**EXTRAIT DU DOCUMENT**
○ ○ ○
Le retour du religieux dans nos sociétés, pronostiqué par tant de bons esprits, se traduira-t-il par un retour de l’art tragique ? Voire… Quelques éléments de réponse, avec l’aide d’Albert Camus et d’Olivier Adam.
Dans la belle conférence qu’il prononce à Athènes en 1955 sur l’avenir de la tragédie, Albert Camus constate deux choses : d’abord, qu’il vit au cœur d’une époque tragique. Ensuite, que celle-ci ne s’est pas montrée capable de créer un nouvel art tragique (il parle alors en dramaturge), malgré quelques belles tentatives – il cite Giraudoux, Montherlant, Claudel bien sûr.
Il est toujours difficile de décréter le retour d’une forme artistique. Mais il est légitime, surtout quand on est soi-même un grand artiste (et Camus l’était assurément), d’en espérer le retour. Commençons donc par revenir aux quelques éléments de définition qu’il propose, ça et là, dans son discours.
○ ○ ○
**OBJECTIF 1**
Restituez sans rien changer le passage de l'extrait sur l'art tragique qui s'ouvre sur les mots contenant « Le retour du » et se clôt sur « Claudel bien sûr. ».
**OBJECTIF 2**
D'après l'extrait sur l'art tragique, en quelle année et dans quelle ville Albert Camus prononce-t-il sa conférence sur l'avenir de la tragédie ?
**OBJECTIF 3**
Prolongez l'extrait sur l'art tragique en reprenant juste après sa dernière phrase.
La liste n'a aucun rôle à jouer dans ce travail.
○ ○ ○
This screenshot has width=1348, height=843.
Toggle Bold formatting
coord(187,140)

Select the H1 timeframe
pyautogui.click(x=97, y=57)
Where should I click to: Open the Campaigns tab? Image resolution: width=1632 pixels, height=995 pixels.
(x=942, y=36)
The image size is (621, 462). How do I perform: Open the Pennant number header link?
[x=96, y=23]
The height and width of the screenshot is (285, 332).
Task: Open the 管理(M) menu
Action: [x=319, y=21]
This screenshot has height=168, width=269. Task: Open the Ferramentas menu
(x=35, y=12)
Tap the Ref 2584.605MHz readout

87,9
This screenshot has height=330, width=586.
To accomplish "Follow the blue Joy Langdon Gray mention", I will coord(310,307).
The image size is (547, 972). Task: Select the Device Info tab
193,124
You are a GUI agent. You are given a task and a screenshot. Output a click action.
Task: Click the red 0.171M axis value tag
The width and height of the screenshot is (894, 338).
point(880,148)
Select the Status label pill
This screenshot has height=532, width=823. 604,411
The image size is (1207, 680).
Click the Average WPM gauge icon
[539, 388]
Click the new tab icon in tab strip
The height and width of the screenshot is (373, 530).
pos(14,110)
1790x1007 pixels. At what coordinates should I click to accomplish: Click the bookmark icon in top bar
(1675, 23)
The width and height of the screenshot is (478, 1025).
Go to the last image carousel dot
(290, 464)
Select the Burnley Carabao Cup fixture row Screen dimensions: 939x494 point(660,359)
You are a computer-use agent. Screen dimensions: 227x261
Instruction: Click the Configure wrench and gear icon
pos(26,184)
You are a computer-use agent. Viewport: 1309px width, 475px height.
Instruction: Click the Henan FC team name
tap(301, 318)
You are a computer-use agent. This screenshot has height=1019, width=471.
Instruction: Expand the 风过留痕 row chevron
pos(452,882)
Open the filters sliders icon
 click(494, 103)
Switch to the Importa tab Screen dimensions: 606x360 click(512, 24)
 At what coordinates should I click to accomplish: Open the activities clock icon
○ ○ ○
**RÉPONSE ATTENDUE 1**
Le retour du religieux dans nos sociétés, pronostiqué par tant de bons esprits, se traduira-t-il par un retour de l’art tragique ? Voire… Quelques éléments de réponse, avec l’aide d’Albert Camus et d’Olivier Adam.
Dans la belle conférence qu’il prononce à Athènes en 1955 sur l’avenir de la tragédie, Albert Camus constate deux choses : d’abord, qu’il vit au cœur d’une époque tragique. Ensuite, que celle-ci ne s’est pas montrée capable de créer un nouvel art tragique (il parle alors en dramaturge), malgré quelques belles tentatives – il cite Giraudoux, Montherlant, Claudel bien sûr.

**RÉPONSE ATTENDUE 2**
À Athènes, en 1955.

**RÉPONSE ATTENDUE 3**
Évacuons le plus évident, exact bien sûr, mais de peu d’utilité pour nous : Camus rappelle que l’art tragique n’apparaît qu’à deux périodes de l’histoire européenne, dans l’Athènes du Ve siècle avant Jésus Christ, puis, à l’articulation des XVIe et XVIIe siècles, dans ce que l’on peut considérer comme le plein épanouissement de la Renaissance, la naissance des Temps modernes, allant du théâtre de Shakespeare à celui de Racine. Contrairement au mélodrame, rappelle encore Camus, la tragédie oppose des forces également justes, également légitimes, où tous ont à la fois tort et raison (Antigone, Créon, les morts, la Cité, etc.). Ce qu’il faut y craindre, c’est la démesure, cette limite que l’Homme ne peut franchir sans péril.
Mais Camus ajoute un autre élément, qui semblera peut-être banal à beaucoup, mais qui m’a paru extrêmement séduisant : l’art tragique ne peut naître qu’entre l’affaissement d’une pensée religieuse, qui situe l’Homme au sein d’un cosmos qu’il ne saurait remettre en question (l’Homme grec des temps archaïques, le chrétien du Moyen-Âge), et l’émergence d’un monde rationnel, où l’esprit critique favorise l’apparition d’un individu autonome (de ce point de vue, dit Camus, Socrate et Descartes jouent, à deux millénaires de distance, à peu près le même rôle). Si le monde est entièrement régi par la volonté divine, il ne peut y avoir de conflit tragique (et le Moyen Âge chrétien ne connaît que les mystères, pas la tragédie). Si le monde est, à l’inverse, réduit à la seule matière et dominé par la raison individuelle, il n’y a plus de dieu contre qui se révolter, et donc plus de tragédie non plus.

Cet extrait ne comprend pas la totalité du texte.